L'impennata mondiale dei prezzi dei cereali sta scuotendo anche il settore ortofrutticolo. Nell'autunno di quest’anno, infatti, molti produttori hanno convertito le loro coltivazioni da orticole a cereali, diffondendo il timore di una carenza di ortaggi.
Cause
Il 15% dei produttori ha già fatto questa scelta, secondo Jean-Claude Orhan, produttore di ortaggi nel dipartimento del Morbihan e presidente dell'organizzazione dei produttori di ortaggi della grande cooperativa bretone Eureden (fusione di Triskalia e Aucy). Il 15% di 1.000 produttori non è un numero trascurabile, anzi è piuttosto preoccupante. Questa organizzazione coltiva 21.000 ettari di ortaggi e produce 250.000 tonnellate all'anno, principalmente per i produttori di prodotti in scatola e surgelati.
Rischi legati al meteo
L'attuale impennata dei prezzi del grano ha causato questo riequilibrio. Ma non è l'unico fattore, secondo Jean-Claude Orhan. "Abbiamo avuto per diversi anni dei rischi legati al meteo. Negli ultimi due anni, la semina dei fagiolini a giugno ha dovuto essere interrotta per 15 giorni. Di conseguenza, ad agosto non abbiamo potuto raccogliere per 10 giorni. Anche gli impianti di surgelazione e conservazione di Eureden hanno dovuto interrompere la loro produzione. Nel 2021, è mancato il 20% dei nostri volumi di fagiolini".
Rischi sanitari
"Oltre al clima, abbiamo dovuto fare i conti anche con i rischi sanitari. Le possibilità di proteggere le nostre colture sono sempre più ridotte. Impegnati da diversi anni nella transizione agro-ecologica, i produttori orticoli, anche convenzionali, utilizzano sempre meno prodotti chimici. Ma non abbiamo alternative, nessuna protezione. Un vicolo cieco".

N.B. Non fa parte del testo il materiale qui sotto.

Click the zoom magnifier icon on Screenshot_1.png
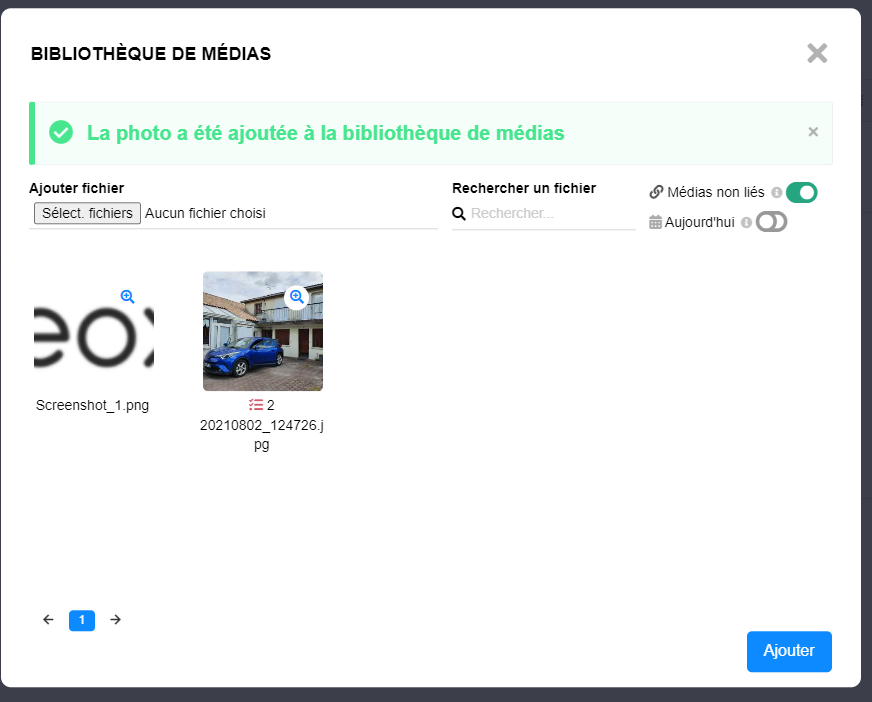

Ad esempio, per quanto riguarda i fagiolini, la mosca della piantina (Delia platura) depone le larve che mangiano i germogli, distruggendo il lotto. "Solitamente utilizziamo delle protezioni, ma oggi siamo in balia degli insetti nocivi, tanto che, nel 2021, l'organizzazione ha perso il 30% dei suoi soliti volumi".
Meno rischi, più profitti
Infine, c'è stata l'impennata dei prezzi dei cereali: +45% per frumento e mais, +70% per la colza. Per non parlare dell'aumento dei costi: +10% per energia e input, +40% per i fertilizzanti. Questo è sufficiente per far sì che anche gli agricoltori esitanti passino a colture meno rischiose e più redditizie. Già 150 produttori Eureden hanno compiuto questo passo, nonostante la rete di sicurezza della forte contrattualizzazione di questo settore.
"Siamo preoccupati per il raccolto 2022. Ci aspettiamo un'altra perdita di circa il 15%", dice Jean-Claude Orhan, sottolineando che sta diventando difficile fare previsioni. Dopo 10 anni di profitti, la produttività è ora in costante diminuzione. Per soddisfare la domanda dei produttori e ottenere gli stessi volumi, i produttori devono ora coltivare più ettari.
Circolo vizioso
Il calo dei volumi dovrebbe far salire i prezzi degli ortaggi. Questo fenomeno non riguarda solo l'Occidente: è ancora più evidente nelle pianure con vaste coltivazioni altamente meccanizzate. Non è il caso della ‘Ceinture dorée’ della Bretagna settentrionale.
"Le nostre colture non sono molto meccanizzate, richiedono molta manodopera, che rappresenta fino al 40% del prezzo dell'ortaggio finale", secondo Marc Kéranguéven, presidente della Sica di Saint-Pol-de-Léon (Finistère). La sua organizzazione è stata quindi meno colpita rispetto al settore degli ortaggi trasformati, dove è molto più facile cambiare produzione.
Marc Kéranguéven prevede che, se i prezzi dei cereali dovessero continuare a salire ancora per diversi anni, alcuni produttori potrebbero essere tentati di abbandonare per sempre la coltivazione di ortaggi.